- Associated Press - Wednesday, July 8, 2015

HIGHLAND HEIGHTS, Ky. (AP) - The number of heroin overdoses at five northern Kentucky hospitals has continued to climb, but officials aren’t sure if that’s because more people are calling 911 for help, or more people are using heroin.

St. Elizabeth Healthcare released a report this week that their hospitals are seeing an average of three heroin overdoses a day this year, up from an average of two per day in 2014, The Kentucky Enquirer reports (https://cin.ci/1eEfSUh). Officials say the statistics from the St. Elizabeth hospitals provide a good gauge over time in the region.

St. Elizabeth says an increasing number of heroin users have been saved by the overdose reversal drug naloxone in each six-month period since the system began tracking the numbers in 2011.

Under Kentucky’s good Samaritan law - signed by Gov. Beshear in March - heroin users experiencing an overdose can qualify for immunity from criminal and civil complaints as long as 911 is called.

Jason Merrick, director of inmate addiction services for Kenton County and a harm-reduction activist in Northern Kentucky, wasn’t surprised to learn of the jump in St. Elizabeth’s numbers.

“It’s almost expected, because more people are becoming aware of the disease and the shame and stigma is decreasing,” Merrick said. “Fewer people are hiding.”

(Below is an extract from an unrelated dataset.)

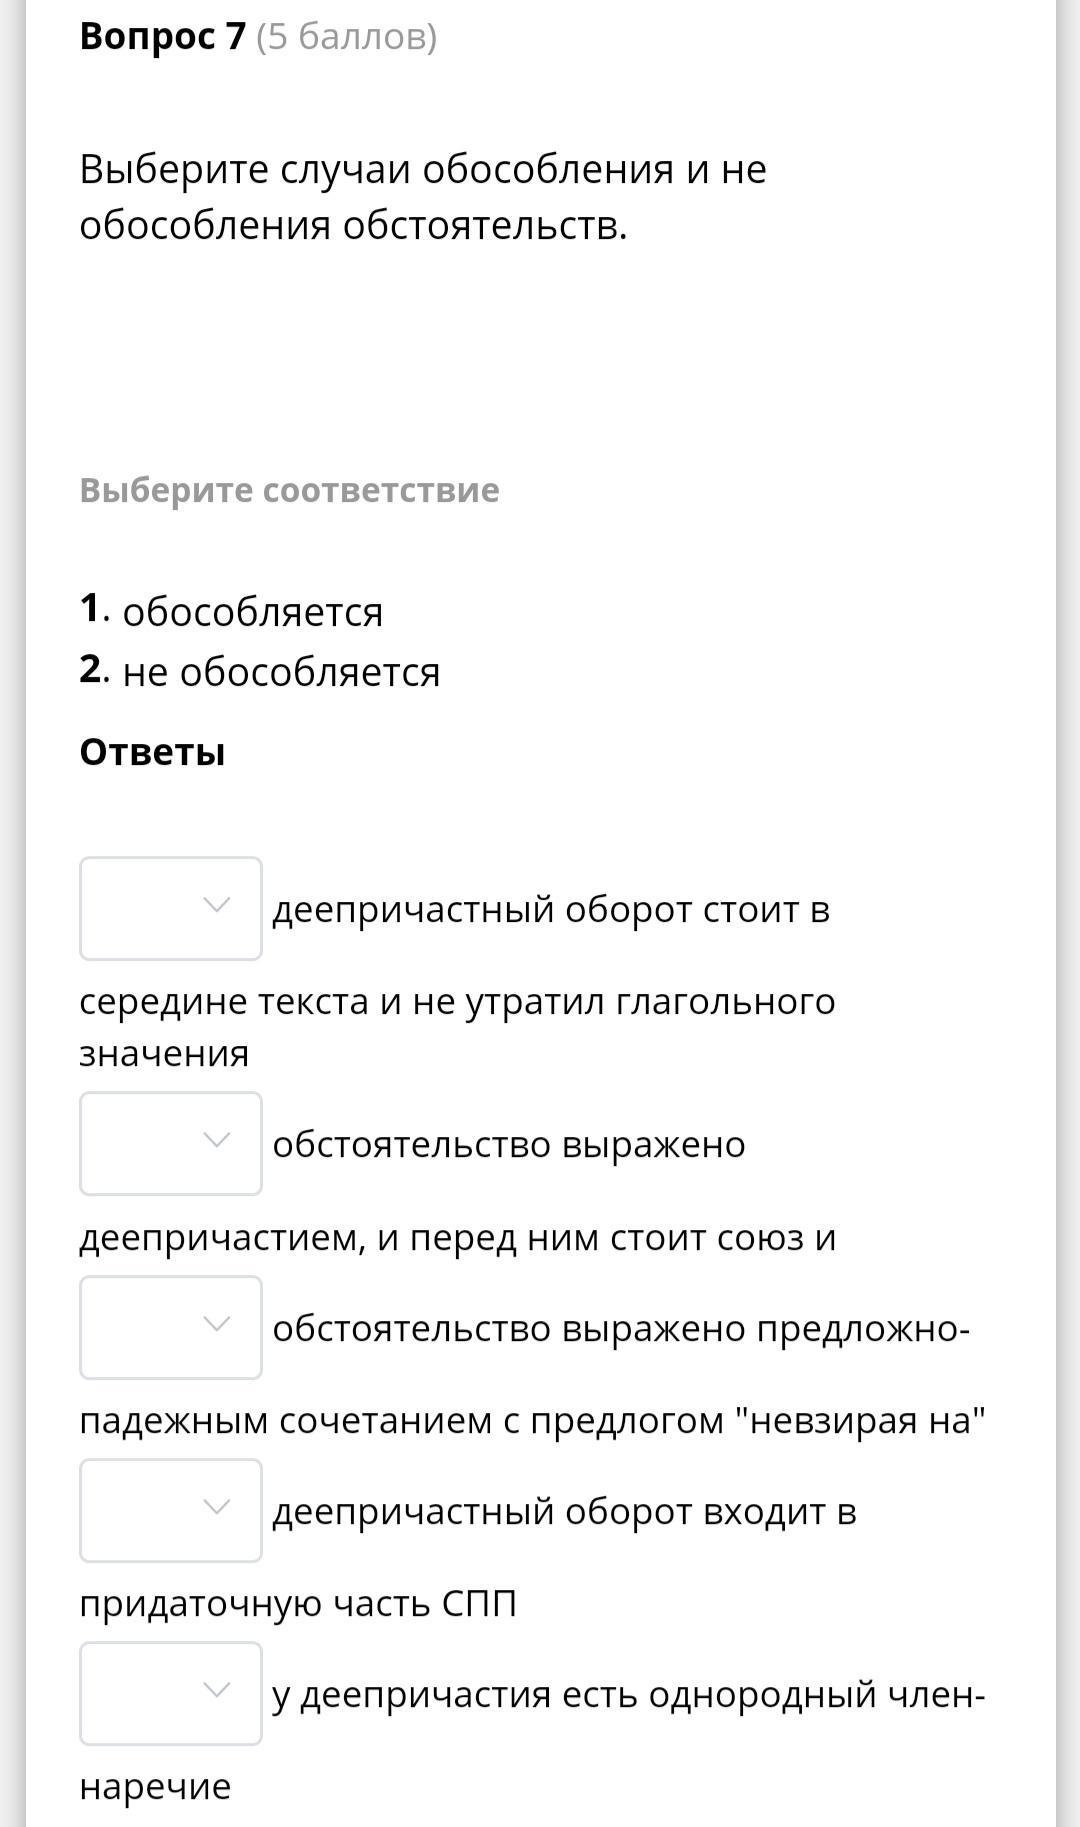Open dropdown for 'невзирая на' answer

(x=170, y=1327)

Van Ingram, executive director of the Kentucky Office of Drug Control Policy, is cautiously optimistic that the supply isn’t growing in the commonwealth based on submissions of heroin cases to the Kentucky State Police crime lab.

Heroin submissions jumped year over year since 2010, from 451 to 3,840 in 2014, but have a current projection of 3,790 in 2015, Ingram said.

“They seem to be stabilizing,” Ingram said. “That is my hope.”